Грибы стали попадаться сразу, он пожалел, что не захватил нож, но возвращаться не стал, аккуратно вынимал их из влажной, поросшей мхом земли, чтобы не повредить грибницу. Корзинка наполнялась маслятами, крепенькими сыроежками, попадались подосиновики и подберёзовики, а вот белых не было. Дождь закончился и в просветах между уходящими на запад тучами появилось солнце, его первые лучи упали на влажную землю, лес задышал, в низинах клубился туман, воздух наполнился запахами прелой листвы, грибов и хвои. В наглухо застёгнутом дождевике Комарову стало жарко, он его скинул, взял в руки и решил передохнуть, перекурить, одна сигарета и коробок спичек лежали в кармане куртки. Он закурил, и с наслаждением выпустил вверх облачко дыма. Немного кружилась голова – толи от свежего лесного воздуха, перенасыщенного кислородом, толи от многократных наклонов и приседаний, которые он вынужден был делать, собирая грибы, толи от бессонной ночи.
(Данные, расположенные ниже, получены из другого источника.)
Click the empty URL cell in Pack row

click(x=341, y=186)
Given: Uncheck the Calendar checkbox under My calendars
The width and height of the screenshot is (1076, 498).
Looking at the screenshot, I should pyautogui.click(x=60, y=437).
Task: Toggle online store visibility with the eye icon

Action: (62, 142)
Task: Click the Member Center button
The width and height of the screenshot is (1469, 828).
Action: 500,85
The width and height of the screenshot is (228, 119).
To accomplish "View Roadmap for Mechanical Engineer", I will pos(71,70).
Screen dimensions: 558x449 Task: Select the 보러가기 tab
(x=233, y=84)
А может и от всего этого вместе. Он стоял и курил, прислонившись к сосне, думал, как хорошо будет сегодня к ухе и шашлыкам подать гостям ещё и картошки с грибами, да под водочку. Он обдумывал, как правильно построить разговор с Фомой, тем более, что тот обещал привезти с собой, как он выразился, своего шефа из Москвы, который всё решает. Он уже докуривал сигарету, а любил он докуривать до самого фильтра, как вдруг ему послышалось, что прямо за спиной, в лесу, как будто хрустнула ветка. Комаров бросил окурок на землю, растёр его подошвой сапога и втоптал в землю. Внимательно посмотрел посмотрел в глубину леса. Ему показалось, что недалеко, метрах в двадцати от него, среди кустов он заметил человеческую фигуру. Или только показалось? Додумать не успел – стрела из мощного охотничьего арбалета ударила его точно в сердце, усики наконечника гарпунного типа раскрылись, и разорвали сердце в клочья. Умер он мгновенно.
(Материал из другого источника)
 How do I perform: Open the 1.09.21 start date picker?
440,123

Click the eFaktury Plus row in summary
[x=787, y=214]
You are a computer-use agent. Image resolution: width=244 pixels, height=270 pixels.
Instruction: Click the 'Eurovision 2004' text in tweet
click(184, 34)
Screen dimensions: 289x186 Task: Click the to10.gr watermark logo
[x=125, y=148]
Хватились его скоро. Миша, проснувшись и не обнаружив хозяина в доме, кликнул Кузьмича, и они вместе бросились искать. Задняя калитка была приоткрыта, они это сразу увидели, и побежали в лес. На их крики никто не откликался, они разделились, пошли параллельно друг другу, и через несколько минут Кузьмич обнаружил труп. Он был ещё тёплым, но сердце уже не билось. Кузьмич закричал, Миша прибежал на крик, увидел мёртвого хозяина, зарычал зверем, выхватил из наплечной кобуры пистолет, и ринулся в лес с криком: «Где ты, гад, я тебя возьму!». Но обежав и обшарив всё вокруг, вернулся через несколько минут, запыхавшийся, потный и злой, потрепал по плечу, как бы успокаивая, рыдающего Кузьмича, достал из кармана мобильник и вызвал милицию.
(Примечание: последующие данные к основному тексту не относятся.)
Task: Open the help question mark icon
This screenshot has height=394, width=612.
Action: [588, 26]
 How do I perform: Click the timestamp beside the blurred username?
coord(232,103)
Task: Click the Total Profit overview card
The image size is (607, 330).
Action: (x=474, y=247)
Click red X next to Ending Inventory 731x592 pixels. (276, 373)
На третий день после случившегося гроб с телом Комарова был установлен в местном драматическом театре, многолетним спонсором которого был комбинат, и лично Владимир Сергеевич, он же был и председателем Попечительского совета. Прощание было грандиозным, недаром его знали и уважали не только в городе и области, где он работал последние семь лет, но и в федеральном центре. И на прощание, и на отпевание собрались сотни людей. А ночью катафалк с гробом выехал в Москву в сопровождении кавалькады автомобилей. Комарова похоронили на Ваганьковском кладбище, на их семейном участке, где уж давно покоились и его родители, и дед с бабкой по отцовской линии. Поэтому поминки отмечали одновременно и в Москве и в областном центре. Всё прошло хорошо. Следствие вели долго и тщательно, сначала областная бригада, потом дело передали в Москву, но безрезультатно – ни заказчика, ни исполнителя найти так и не удалось.